The original LP (pictured) was recorded live at saxophonist Sam Rivers' NYC loft venue Studio Rivbea on February 5, 1977, with famed producer Michael Cuscuna overseeing the eventual release. Although Bugle Boy Bop never has been reissued on CD, you can still hear it via a free download from the music-sharing blog Nothing Is V2.0, which had this to say about the session:
"This is a trumpet & drum duet that will please fans of AEC & Human Arts Ensemble. If you are someone who loved Don Cherry & Eddie Blackwell's album Mu, you'll probably like this one.To download a free copy of Charles "Bobo" Shaw and Lester Bowie's Bugle Boy Bop, go here, scroll down to the bottom of the post, and look for the link that says "Download Bugle Boy Bop," which will take you to a Rapidshare page. Look for the green button marked "Download," click it, and follow the instructions from there.

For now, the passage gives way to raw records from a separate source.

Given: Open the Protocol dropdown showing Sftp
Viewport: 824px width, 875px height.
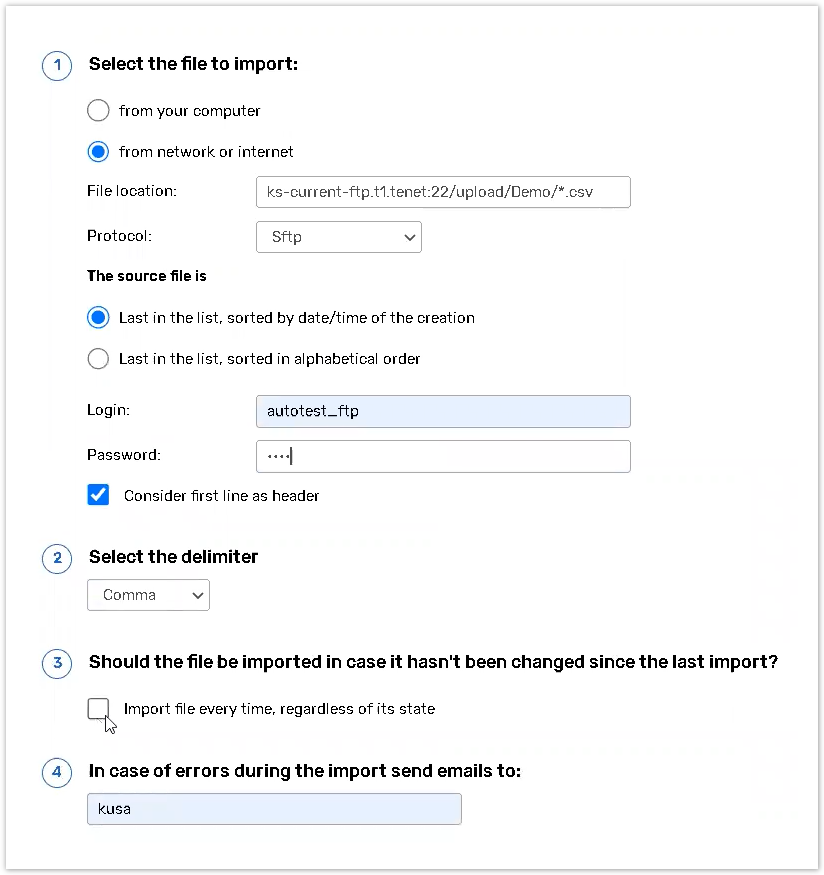Looking at the screenshot, I should pyautogui.click(x=339, y=237).
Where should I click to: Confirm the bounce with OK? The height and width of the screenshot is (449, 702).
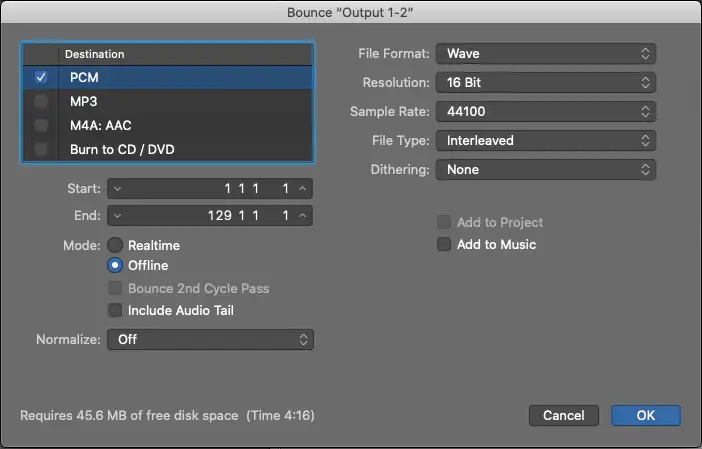(x=645, y=415)
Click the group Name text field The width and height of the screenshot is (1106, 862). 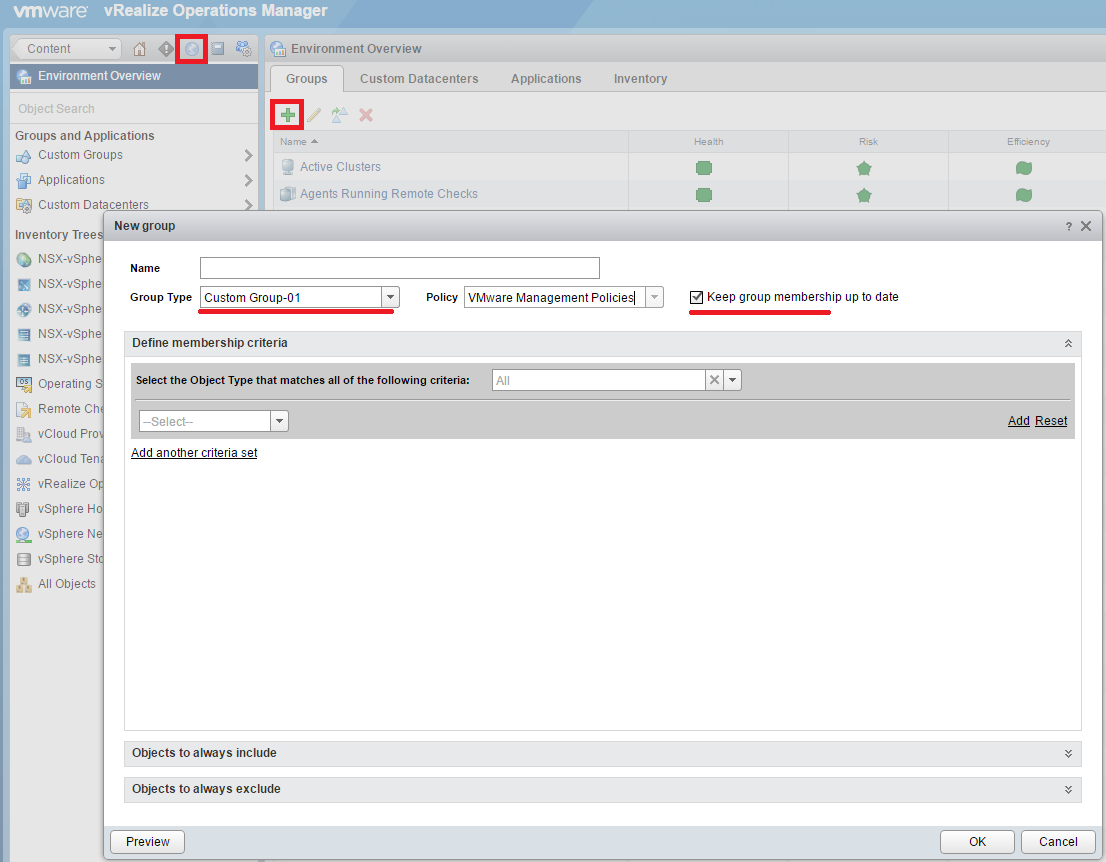click(x=399, y=268)
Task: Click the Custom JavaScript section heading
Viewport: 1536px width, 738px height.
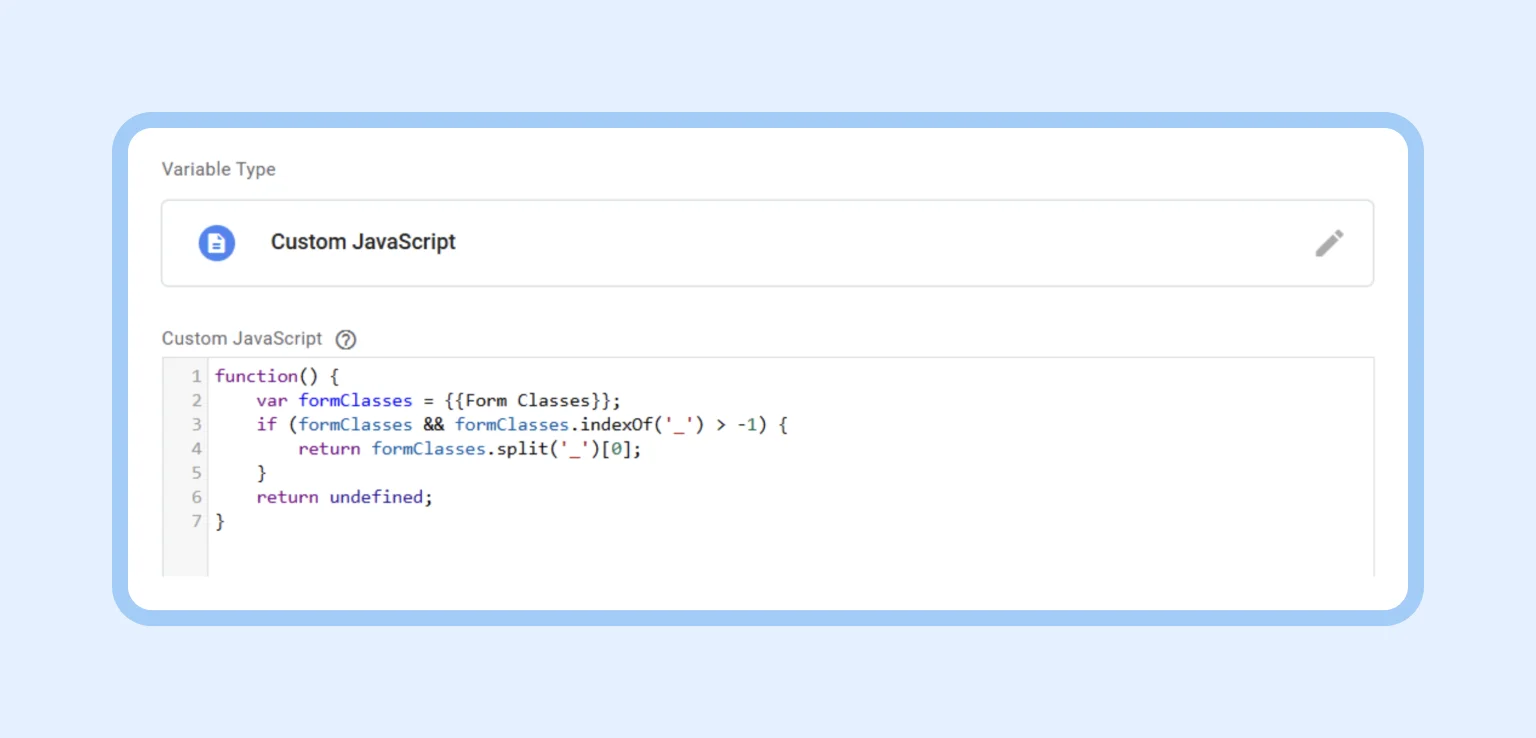Action: (x=240, y=338)
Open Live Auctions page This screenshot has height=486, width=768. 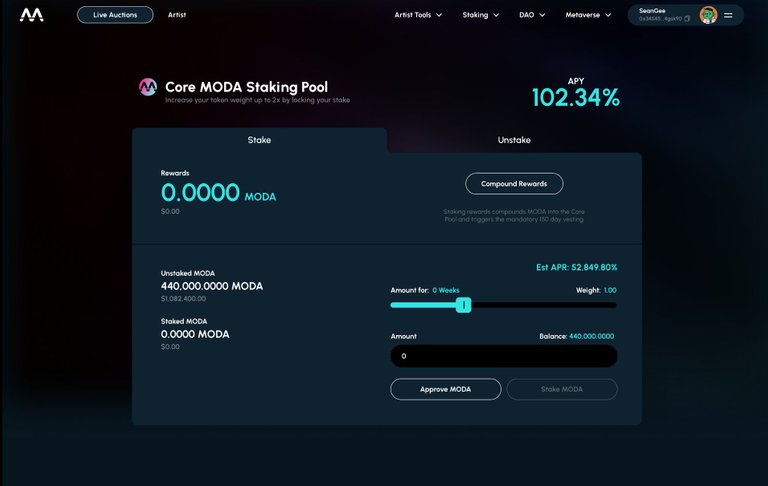click(115, 15)
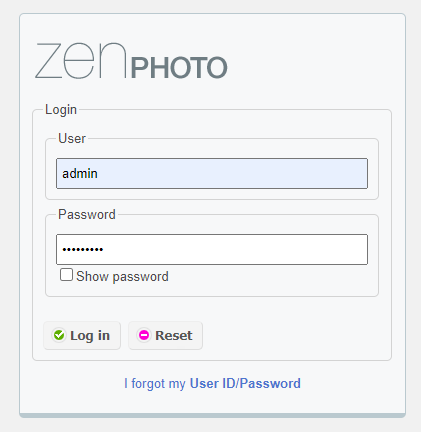Click the masked dots in Password field
The width and height of the screenshot is (421, 432).
(83, 249)
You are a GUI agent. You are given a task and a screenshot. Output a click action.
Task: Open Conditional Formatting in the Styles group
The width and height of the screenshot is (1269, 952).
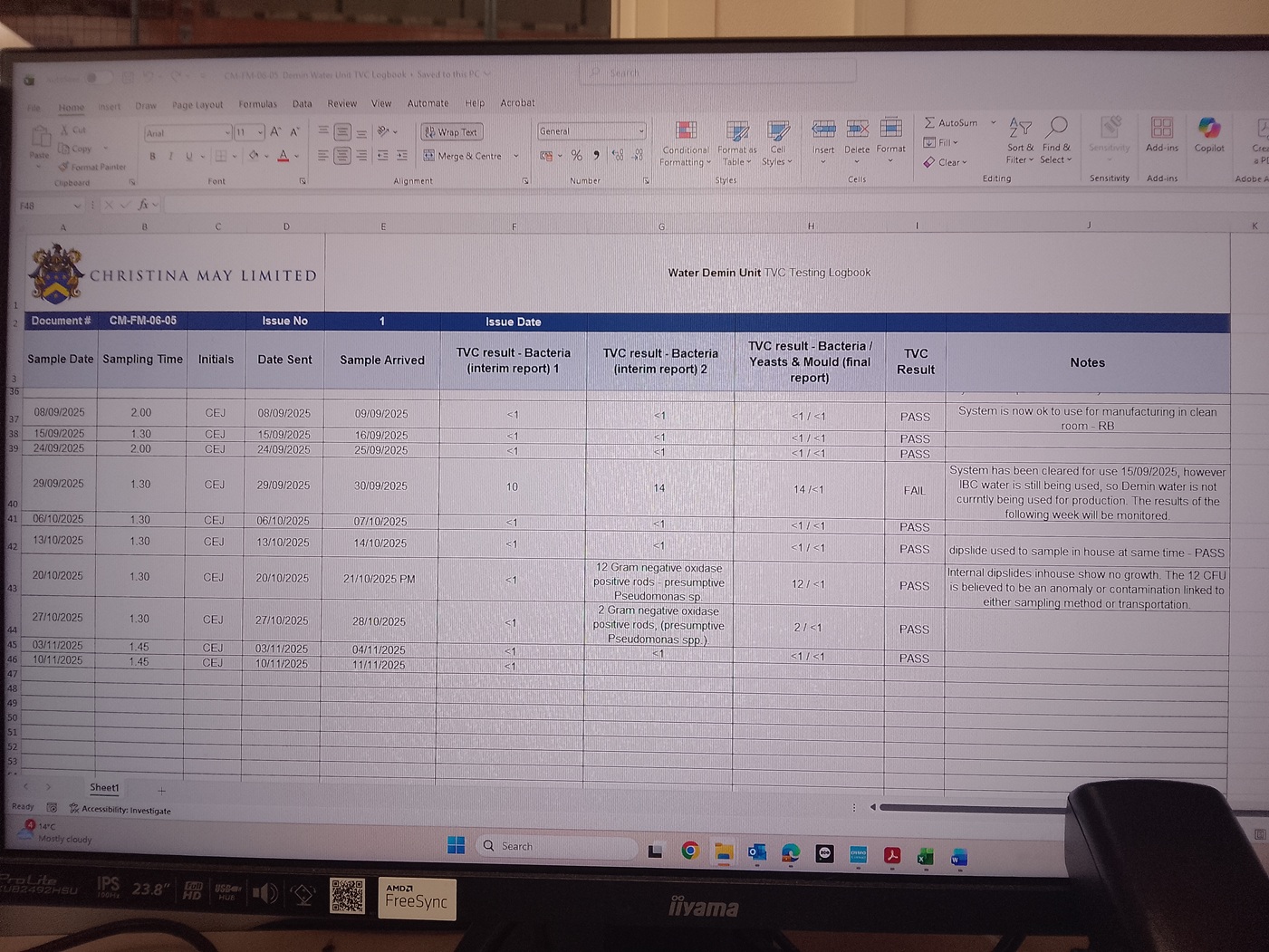click(686, 144)
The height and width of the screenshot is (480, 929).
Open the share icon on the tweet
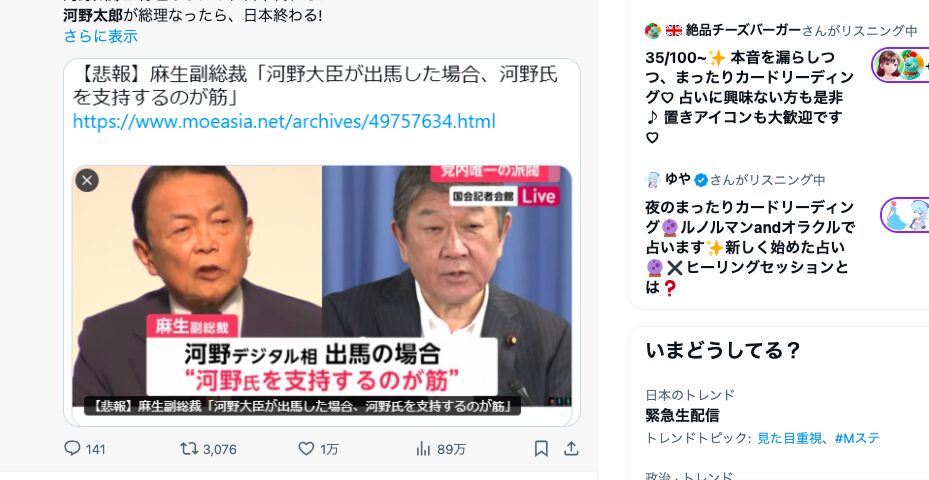[571, 449]
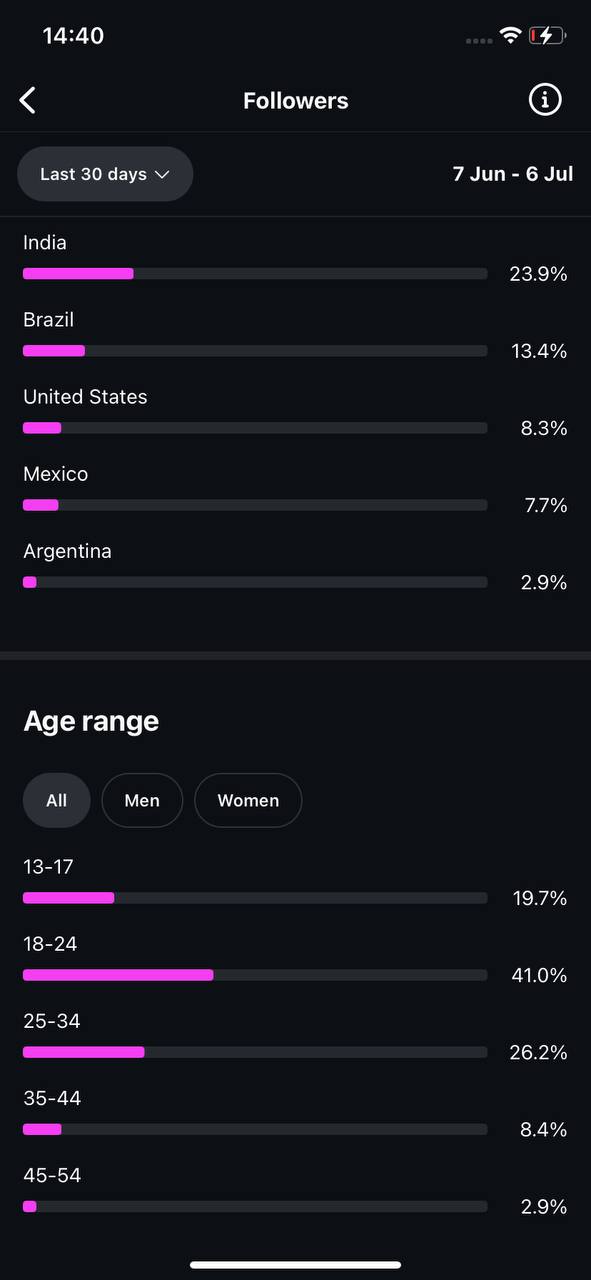Select the Brazil country row
The width and height of the screenshot is (591, 1280).
click(x=295, y=336)
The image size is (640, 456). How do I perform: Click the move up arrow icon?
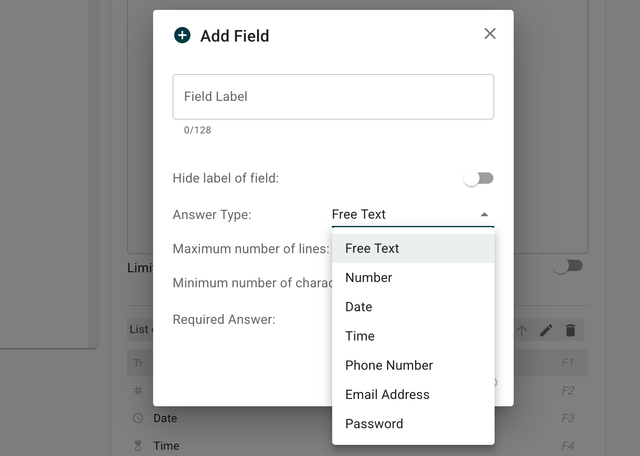point(521,330)
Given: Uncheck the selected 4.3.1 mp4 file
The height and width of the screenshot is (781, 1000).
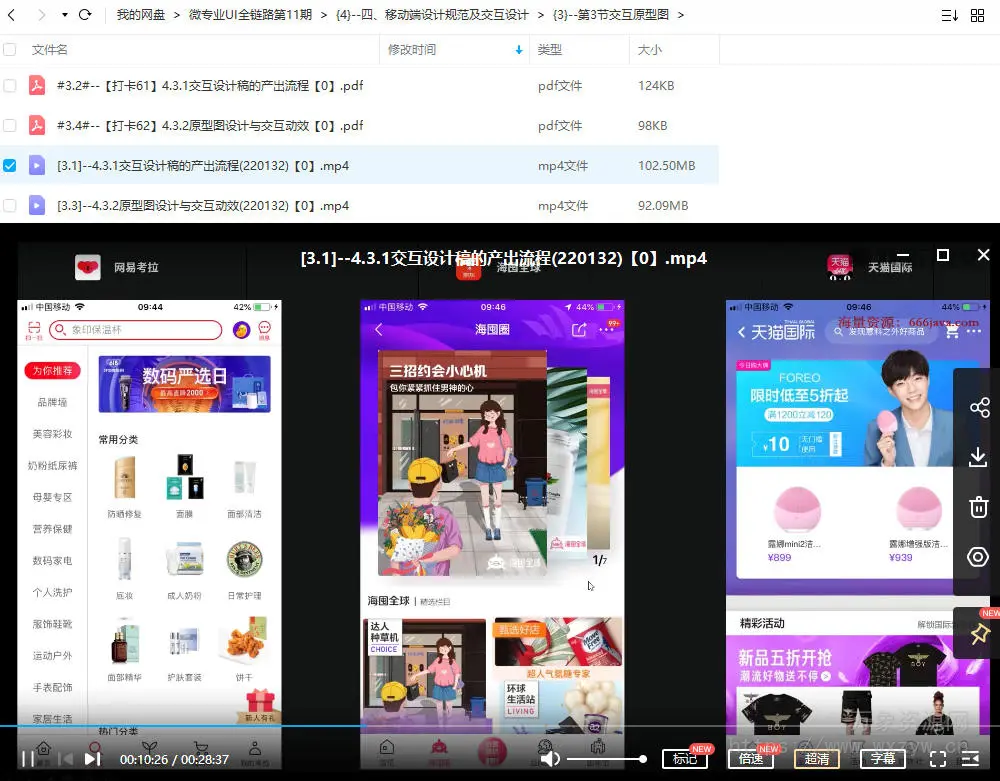Looking at the screenshot, I should tap(10, 166).
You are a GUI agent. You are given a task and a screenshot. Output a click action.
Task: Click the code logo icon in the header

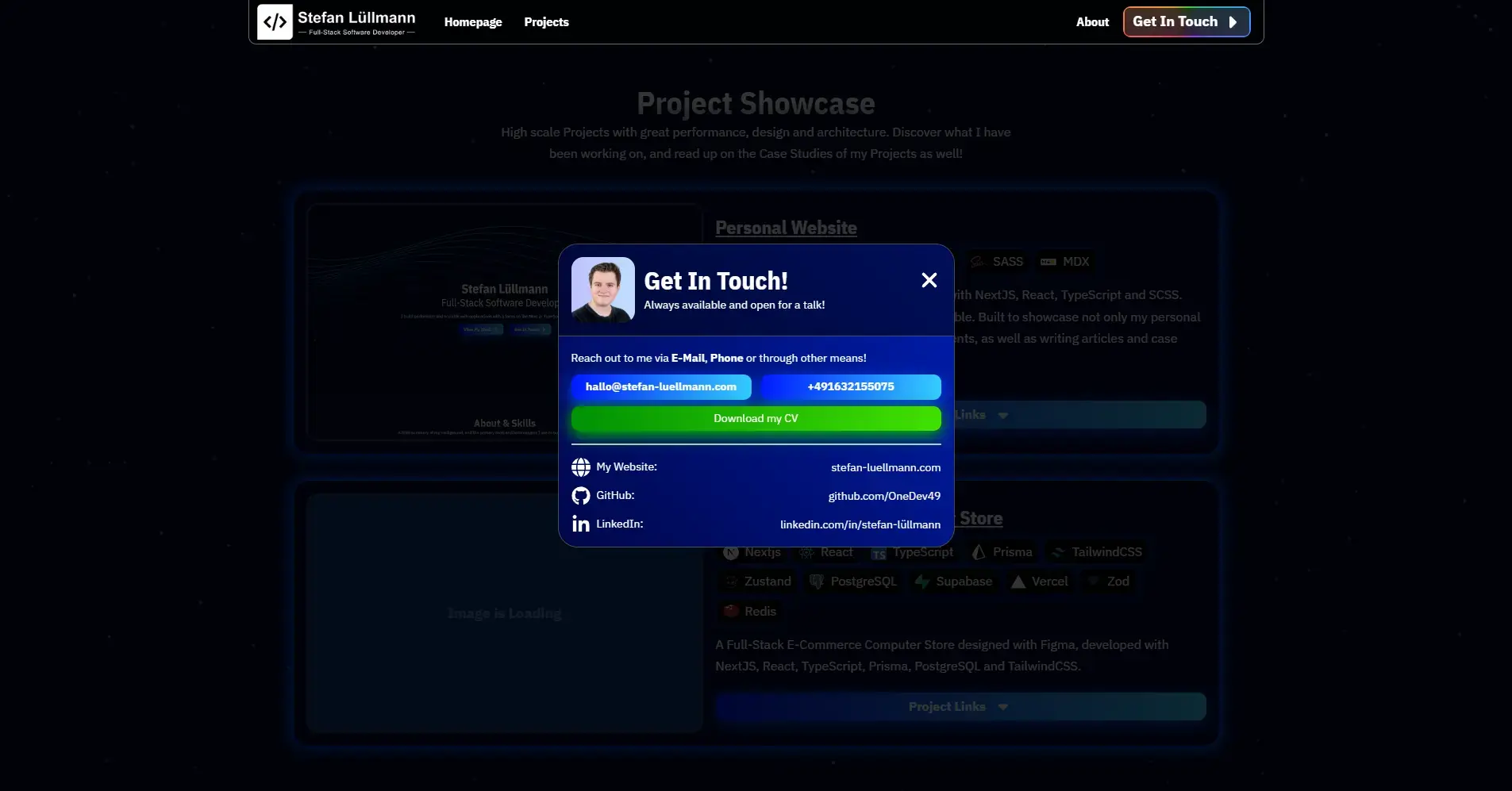click(275, 21)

The title track gets things off to a high-energy start. The second track ("Go Bo") is where Shaw cuts loose & Bowie lays low (at least somewhat). A barnburner. "Cootie's Caravan Fan" slows things down, but just barely, with a pulsating rhythm giving the tune a very trance-like feel. The title "Latin Recovery" is fairly self-explanatory, with Shaw going bossa nova as Bowie freaks out on the trumpet. The flipside starts with what amounts to a free improv ballad "The Girth of the Cool" - slow-tempo late night feel to it, but by mid-song builds in intensity and eventually the duo picks up the pace and the ferocity. "Chop'n Rock" is characterized by a choppy, rockish beat through much of the tune, seemingly nodding to an old AEC tune, "Rock Out". "Finito, Benito" ends the album on an entropic note. Be aware, the mp3s on this one are a bit dodgy, and the last tune seems to cut off in the middle. As the saying goes, better dodgy mp3s than no music at all.
I don't know if there ever will be a proper digital reissue of this album. Maybe I'll be pleasantly surprised. In the meantime, these mp3 files help to document just a bit of what was going on during the late 1970s NY jazz loft scene."